This is the sixth article in the learning SQL series:
- Part 1: Setup your environment
- Part 2: Basic Select Statements
- Part 3: Where Statements
- Part 4: More Where Statements
- Part 5: Aggregations and Group By Statements
- Part 6: Joins (this article)
Joins in SQL are a way to combine related tables. Typically, this is done through a foreign key - a column in a table used to reference another table. By instructing SQL to combine the tables using like keys, we are able to write more complex queries and utilize columns from more than one table.
There are multiple different types of joins, but this article will give an overview of the two most commonly used joins - the INNER JOIN and the LEFT OUTER JOIN.
The inner join is used in situations where we want records that exist in both tables. For example, we may have 100 customers in a DimCustomer table and various sales transactions in a FactSales table. Out of these 100 customers, maybe only 80 of them had sales this year. An inner join would return records for just these 80 customers - since they existed in both tables.
Let’s walk through an example. There are 18,484 distinct customers in our DimCustomer table (example SQL below). Let’s say we are trying to determine sales dollars in FactInternetSales for each customer in 2011. Based on the nature of an Inner Join, how many records will be returned - the full 18,484 (one for each customer) or a smaller number that corresponds to those who had a sales record in 2011?
SELECT COUNT(*) as [record_count] --returns 18484 FROM [AdventureWorksDW2017].[dbo].[DimCustomer]
The SQL to answer this question is below. This query returns 2,216 rows. It returns the lower row count due to the fact that not every customer had a sales record in 2011. The results include the CustomerKey (we could have used additional customer attributes if needed) and sales totals - but only for customers who existed in both tables.
SELECT customer.CustomerKey --returns 2216 rows ,SUM(sales.ExtendedAmount) as [sales] FROM [AdventureWorksDW2017].[dbo].[DimCustomer] customer INNER JOIN [AdventureWorksDW2017].[dbo].[FactInternetSales] sales ON customer.CustomerKey = sales.CustomerKey AND YEAR(sales.OrderDate) = 2011 GROUP BY customer.CustomerKey
The left outer join also joins two tables, but keeps records from the left table that did not have a match.
Continuing on the same example, what happens if we change our inner join to a left outer join? The below query (note the join type is the only change) now returns the full 18,484 rows.

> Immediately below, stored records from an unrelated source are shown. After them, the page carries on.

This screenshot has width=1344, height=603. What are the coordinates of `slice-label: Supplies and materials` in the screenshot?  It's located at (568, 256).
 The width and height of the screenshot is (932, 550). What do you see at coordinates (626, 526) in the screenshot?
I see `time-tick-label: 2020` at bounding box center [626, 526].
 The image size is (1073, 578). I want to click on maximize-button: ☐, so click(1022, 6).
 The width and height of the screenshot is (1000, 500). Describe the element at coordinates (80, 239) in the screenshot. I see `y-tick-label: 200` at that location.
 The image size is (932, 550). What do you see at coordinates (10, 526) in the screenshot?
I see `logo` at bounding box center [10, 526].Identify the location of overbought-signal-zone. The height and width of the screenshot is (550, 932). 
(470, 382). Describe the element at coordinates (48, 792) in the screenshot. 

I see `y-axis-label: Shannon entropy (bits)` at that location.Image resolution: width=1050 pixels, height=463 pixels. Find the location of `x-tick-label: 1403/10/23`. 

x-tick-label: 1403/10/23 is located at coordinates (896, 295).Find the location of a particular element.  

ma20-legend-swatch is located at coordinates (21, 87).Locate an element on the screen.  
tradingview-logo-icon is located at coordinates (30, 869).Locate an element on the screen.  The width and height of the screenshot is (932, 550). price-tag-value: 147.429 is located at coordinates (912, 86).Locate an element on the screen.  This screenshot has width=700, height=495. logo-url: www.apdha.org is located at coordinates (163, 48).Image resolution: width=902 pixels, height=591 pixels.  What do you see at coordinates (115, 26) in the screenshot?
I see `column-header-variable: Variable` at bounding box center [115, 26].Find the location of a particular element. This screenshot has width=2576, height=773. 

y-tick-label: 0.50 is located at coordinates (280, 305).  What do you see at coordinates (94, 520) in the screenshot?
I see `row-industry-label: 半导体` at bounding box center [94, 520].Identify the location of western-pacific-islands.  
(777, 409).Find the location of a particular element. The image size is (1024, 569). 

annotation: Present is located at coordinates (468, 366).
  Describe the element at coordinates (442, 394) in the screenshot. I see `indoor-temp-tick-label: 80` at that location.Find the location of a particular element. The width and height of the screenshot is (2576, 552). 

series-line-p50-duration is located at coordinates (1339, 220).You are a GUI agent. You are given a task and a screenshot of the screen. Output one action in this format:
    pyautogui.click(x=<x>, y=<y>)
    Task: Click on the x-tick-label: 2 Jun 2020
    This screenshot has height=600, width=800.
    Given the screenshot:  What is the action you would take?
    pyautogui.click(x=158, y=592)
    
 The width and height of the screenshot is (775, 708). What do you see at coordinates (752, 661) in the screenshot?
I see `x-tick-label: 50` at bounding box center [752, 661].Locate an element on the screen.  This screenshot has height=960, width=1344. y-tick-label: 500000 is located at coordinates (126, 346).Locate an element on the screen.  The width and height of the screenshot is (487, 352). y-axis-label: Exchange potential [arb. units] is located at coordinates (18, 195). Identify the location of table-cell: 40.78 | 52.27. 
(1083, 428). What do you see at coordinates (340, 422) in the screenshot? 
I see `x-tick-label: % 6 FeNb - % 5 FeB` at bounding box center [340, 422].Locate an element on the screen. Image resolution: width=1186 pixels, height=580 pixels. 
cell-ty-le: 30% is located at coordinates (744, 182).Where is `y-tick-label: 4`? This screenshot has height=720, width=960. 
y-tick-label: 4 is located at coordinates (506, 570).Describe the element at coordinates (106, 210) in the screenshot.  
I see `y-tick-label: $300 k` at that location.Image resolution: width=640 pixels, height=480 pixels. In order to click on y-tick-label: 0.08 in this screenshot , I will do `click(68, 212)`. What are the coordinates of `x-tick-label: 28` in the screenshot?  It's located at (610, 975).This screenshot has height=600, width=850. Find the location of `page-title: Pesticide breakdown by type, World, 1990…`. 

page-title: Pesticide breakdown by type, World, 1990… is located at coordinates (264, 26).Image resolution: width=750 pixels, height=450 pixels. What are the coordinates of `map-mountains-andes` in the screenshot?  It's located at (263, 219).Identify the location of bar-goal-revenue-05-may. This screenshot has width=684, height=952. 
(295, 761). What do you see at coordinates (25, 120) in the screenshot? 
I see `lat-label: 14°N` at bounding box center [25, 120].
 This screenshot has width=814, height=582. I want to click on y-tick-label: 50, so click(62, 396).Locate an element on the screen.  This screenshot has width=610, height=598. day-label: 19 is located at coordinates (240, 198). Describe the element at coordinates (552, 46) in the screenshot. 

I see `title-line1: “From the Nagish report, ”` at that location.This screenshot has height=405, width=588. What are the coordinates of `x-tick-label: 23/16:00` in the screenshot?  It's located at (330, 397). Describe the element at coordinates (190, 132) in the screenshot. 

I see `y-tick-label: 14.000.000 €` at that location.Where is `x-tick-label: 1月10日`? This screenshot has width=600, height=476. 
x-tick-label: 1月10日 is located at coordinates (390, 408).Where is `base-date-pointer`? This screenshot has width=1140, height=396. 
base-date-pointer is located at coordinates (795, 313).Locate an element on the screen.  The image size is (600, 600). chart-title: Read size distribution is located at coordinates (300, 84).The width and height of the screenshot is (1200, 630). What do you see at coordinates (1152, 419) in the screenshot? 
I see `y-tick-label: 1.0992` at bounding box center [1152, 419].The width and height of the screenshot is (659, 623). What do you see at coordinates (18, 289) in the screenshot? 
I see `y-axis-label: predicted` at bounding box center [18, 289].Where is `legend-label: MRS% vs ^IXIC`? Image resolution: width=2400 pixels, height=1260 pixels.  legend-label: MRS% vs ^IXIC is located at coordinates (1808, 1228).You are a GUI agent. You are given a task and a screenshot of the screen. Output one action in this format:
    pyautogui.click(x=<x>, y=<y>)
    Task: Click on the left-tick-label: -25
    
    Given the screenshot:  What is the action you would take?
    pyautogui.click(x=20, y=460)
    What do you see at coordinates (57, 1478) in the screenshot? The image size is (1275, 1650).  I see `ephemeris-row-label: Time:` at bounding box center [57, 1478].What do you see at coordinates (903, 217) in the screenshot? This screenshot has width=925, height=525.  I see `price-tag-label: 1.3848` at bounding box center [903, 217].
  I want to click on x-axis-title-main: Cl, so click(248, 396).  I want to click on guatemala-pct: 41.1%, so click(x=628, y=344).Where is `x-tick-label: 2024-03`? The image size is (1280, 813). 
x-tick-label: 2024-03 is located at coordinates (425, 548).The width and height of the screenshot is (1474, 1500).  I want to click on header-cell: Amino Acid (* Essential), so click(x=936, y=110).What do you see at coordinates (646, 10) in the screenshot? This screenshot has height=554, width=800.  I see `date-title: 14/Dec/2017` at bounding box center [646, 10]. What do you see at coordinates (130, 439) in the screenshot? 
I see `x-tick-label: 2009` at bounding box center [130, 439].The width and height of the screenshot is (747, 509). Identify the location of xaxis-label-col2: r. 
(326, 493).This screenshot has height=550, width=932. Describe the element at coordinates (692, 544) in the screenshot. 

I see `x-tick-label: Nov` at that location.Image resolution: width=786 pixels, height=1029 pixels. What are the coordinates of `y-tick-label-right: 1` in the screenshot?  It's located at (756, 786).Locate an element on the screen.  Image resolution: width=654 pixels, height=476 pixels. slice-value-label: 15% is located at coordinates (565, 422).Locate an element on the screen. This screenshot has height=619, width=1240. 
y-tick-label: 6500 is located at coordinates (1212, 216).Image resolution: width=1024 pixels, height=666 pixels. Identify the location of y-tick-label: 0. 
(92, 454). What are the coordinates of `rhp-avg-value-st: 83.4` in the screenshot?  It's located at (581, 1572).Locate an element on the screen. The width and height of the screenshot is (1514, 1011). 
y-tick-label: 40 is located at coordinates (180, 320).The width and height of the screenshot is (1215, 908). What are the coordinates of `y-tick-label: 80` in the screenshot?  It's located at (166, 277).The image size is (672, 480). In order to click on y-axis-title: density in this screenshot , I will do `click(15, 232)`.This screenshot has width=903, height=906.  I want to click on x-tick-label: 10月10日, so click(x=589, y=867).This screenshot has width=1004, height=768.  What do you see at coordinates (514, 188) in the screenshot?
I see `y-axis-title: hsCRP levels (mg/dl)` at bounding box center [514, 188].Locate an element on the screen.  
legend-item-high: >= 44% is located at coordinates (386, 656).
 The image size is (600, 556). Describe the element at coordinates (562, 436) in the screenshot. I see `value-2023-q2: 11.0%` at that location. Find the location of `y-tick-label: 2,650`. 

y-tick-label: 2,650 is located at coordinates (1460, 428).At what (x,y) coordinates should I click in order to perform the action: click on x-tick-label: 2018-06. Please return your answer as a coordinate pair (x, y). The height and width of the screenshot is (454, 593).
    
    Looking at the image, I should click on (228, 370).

The CustomerKeys that do not have any sales simply show a NULL in the sales column. This is the expected behavior from a Left Join - records from the left table that do not have a match will simply show a NULL in columns from the right table (unless specifically handled differently using a ISNULL or COALESCE function).
SELECT customer.CustomerKey --returns 18484 rows ,SUM(sales.ExtendedAmount) as [sales] FROM [AdventureWorksDW2017].[dbo].[DimCustomer] customer LEFT OUTER JOIN [AdventureWorksDW2017].[dbo].[FactInternetSales] sales ON customer.CustomerKey = sales.CustomerKey AND YEAR(sales.OrderDate) = 2011 GROUP BY customer.CustomerKey
Other common joins include the FULL OUTER JOIN and RIGHT JOIN. The Full Outer Join returns records from both tables and shows nulls where there was no match. The Right Join is just the opposite of our left join example above (keeps records from the right table).
Different join types can give different results, particularly in cases where two tables do not have exact matches or lookups from one to the other. To determine which type of join to use, you should test the tables to ensure that all the keys exist from one to another (you could even do something similar to the examples above, but removing the year restriction for example).
An Inner Join can perform better and should be used where possible; however, based on the question you are looking to answer, a LEFT or FULL OUTER join may be the best choice if you want to show NULLs or Zeroes for records that did not have a lookup/match in the secondary table.
Play around with the different join types to become familiar with the syntax and how the different types affect results. Choose a fact table that you want to aggregate metrics on, pick one or more dimension keys, and start to build out the joins. You can join more than one table to build more complex queries that return richer datasets.